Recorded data
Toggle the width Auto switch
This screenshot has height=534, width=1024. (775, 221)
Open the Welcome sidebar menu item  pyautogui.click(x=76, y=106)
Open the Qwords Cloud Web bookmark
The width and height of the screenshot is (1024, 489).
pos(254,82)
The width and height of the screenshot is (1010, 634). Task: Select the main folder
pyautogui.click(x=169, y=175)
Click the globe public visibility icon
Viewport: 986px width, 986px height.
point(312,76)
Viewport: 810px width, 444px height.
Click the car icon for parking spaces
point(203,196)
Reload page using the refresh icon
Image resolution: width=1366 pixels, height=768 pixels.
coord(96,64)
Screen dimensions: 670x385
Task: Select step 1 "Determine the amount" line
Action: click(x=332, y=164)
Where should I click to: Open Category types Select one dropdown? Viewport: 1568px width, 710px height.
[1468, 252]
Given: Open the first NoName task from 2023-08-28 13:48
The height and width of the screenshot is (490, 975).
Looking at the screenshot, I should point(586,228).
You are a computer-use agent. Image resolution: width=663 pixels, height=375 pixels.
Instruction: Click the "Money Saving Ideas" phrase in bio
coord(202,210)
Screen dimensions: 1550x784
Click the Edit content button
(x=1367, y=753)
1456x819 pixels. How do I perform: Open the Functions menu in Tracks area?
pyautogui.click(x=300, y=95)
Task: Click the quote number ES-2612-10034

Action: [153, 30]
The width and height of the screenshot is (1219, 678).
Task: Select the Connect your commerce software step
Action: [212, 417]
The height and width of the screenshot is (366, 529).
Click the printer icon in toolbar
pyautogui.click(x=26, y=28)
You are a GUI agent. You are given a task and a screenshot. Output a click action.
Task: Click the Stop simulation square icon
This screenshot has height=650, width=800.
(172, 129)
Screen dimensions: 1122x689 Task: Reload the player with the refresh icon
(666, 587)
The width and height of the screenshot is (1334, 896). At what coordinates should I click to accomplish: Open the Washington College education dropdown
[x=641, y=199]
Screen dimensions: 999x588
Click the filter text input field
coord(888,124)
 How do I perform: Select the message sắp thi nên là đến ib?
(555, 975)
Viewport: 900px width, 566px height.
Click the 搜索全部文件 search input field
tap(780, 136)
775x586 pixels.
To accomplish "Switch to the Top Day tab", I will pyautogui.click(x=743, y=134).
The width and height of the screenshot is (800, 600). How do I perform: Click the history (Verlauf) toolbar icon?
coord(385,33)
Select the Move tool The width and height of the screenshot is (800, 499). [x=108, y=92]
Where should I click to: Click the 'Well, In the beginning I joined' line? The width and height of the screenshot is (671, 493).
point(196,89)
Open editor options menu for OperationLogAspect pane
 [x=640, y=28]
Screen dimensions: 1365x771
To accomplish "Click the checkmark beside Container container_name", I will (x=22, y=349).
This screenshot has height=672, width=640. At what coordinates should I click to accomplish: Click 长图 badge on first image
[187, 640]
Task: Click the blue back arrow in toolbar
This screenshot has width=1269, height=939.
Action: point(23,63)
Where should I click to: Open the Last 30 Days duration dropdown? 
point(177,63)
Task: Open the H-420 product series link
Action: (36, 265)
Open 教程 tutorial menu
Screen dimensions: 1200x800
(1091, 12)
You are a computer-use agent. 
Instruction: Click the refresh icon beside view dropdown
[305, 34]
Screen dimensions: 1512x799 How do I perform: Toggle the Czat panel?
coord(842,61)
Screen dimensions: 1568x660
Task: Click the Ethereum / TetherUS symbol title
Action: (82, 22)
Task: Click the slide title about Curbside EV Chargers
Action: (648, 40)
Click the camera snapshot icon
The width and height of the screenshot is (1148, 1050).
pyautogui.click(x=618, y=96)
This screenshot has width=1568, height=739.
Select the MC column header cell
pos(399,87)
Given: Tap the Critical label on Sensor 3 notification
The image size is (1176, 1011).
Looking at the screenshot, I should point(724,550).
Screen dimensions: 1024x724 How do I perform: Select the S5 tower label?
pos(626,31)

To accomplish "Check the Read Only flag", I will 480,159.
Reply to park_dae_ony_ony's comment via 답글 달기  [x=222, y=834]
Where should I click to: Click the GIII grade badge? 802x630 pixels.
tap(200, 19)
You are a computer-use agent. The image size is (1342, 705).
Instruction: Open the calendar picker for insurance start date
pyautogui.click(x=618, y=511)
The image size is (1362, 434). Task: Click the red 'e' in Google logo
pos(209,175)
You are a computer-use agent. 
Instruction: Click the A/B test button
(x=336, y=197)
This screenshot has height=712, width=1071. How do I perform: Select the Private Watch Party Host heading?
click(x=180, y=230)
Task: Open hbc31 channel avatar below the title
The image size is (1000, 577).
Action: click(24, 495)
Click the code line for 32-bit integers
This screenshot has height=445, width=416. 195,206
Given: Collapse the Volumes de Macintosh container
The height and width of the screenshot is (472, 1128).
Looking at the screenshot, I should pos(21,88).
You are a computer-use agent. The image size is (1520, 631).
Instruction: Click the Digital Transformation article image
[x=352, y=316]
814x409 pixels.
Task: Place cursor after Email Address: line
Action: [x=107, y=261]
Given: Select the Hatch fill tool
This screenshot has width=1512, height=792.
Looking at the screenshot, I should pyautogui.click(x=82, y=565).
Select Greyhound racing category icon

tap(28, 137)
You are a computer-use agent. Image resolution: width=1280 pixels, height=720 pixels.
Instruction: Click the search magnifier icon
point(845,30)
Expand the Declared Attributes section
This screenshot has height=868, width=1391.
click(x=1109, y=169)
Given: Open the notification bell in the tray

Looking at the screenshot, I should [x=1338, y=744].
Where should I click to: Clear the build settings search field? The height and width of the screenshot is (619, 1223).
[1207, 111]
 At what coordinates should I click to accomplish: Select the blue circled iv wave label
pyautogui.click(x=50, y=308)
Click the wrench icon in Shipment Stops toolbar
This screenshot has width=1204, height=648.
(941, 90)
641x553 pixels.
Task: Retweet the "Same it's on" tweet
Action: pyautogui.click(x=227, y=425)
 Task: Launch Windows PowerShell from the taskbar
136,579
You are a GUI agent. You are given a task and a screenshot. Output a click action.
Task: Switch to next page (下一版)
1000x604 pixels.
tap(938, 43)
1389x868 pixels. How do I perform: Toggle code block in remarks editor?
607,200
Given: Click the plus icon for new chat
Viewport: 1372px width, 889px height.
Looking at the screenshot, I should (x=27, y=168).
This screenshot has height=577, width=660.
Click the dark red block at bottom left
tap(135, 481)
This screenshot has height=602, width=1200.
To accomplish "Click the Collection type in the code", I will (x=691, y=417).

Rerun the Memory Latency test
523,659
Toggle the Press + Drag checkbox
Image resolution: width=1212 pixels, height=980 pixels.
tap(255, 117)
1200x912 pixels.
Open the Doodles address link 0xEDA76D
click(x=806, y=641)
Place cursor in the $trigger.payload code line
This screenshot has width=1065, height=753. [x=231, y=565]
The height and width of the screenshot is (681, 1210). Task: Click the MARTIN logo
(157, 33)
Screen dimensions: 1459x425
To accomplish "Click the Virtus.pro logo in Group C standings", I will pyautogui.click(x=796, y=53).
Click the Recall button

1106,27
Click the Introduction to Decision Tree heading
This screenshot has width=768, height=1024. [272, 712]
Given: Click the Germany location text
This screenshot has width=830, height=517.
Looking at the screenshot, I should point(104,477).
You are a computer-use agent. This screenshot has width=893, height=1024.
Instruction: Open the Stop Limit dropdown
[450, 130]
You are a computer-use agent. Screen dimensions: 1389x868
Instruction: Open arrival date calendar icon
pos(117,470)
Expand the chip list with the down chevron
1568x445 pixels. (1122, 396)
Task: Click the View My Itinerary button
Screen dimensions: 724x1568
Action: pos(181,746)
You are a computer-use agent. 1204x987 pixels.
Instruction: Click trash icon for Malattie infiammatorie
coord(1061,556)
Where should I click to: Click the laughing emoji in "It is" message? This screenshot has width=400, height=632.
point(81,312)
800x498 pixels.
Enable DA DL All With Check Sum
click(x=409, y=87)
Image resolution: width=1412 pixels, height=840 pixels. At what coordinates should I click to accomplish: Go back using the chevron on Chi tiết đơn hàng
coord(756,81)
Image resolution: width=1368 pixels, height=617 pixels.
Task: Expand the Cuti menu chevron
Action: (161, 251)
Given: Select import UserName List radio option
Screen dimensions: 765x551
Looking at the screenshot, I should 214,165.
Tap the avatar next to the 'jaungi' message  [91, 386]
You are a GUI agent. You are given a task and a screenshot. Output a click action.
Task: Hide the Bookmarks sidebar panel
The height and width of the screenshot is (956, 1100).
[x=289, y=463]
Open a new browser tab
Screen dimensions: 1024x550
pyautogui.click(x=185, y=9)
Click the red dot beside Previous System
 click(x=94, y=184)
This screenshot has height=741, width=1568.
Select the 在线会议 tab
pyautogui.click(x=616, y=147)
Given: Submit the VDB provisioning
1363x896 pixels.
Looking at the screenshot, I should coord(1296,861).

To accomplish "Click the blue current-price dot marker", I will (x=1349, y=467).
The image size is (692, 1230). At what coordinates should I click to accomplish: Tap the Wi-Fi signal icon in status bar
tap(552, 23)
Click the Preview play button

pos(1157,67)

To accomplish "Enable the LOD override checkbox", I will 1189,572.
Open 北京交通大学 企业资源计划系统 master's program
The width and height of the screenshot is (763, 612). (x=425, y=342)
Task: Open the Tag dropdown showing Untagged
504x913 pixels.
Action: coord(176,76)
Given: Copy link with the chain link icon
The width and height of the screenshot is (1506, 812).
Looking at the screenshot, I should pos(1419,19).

## What the exercise asks
Which lines in the items above contain the string "logo" with matching case? Gather and copy each of them.

## Task response
The image size is (1362, 434). Task: Click the red 'e' in Google logo
The height and width of the screenshot is (681, 1210). Task: Click the MARTIN logo
To accomplish "Click the Virtus.pro logo in Group C standings", I will pyautogui.click(x=796, y=53).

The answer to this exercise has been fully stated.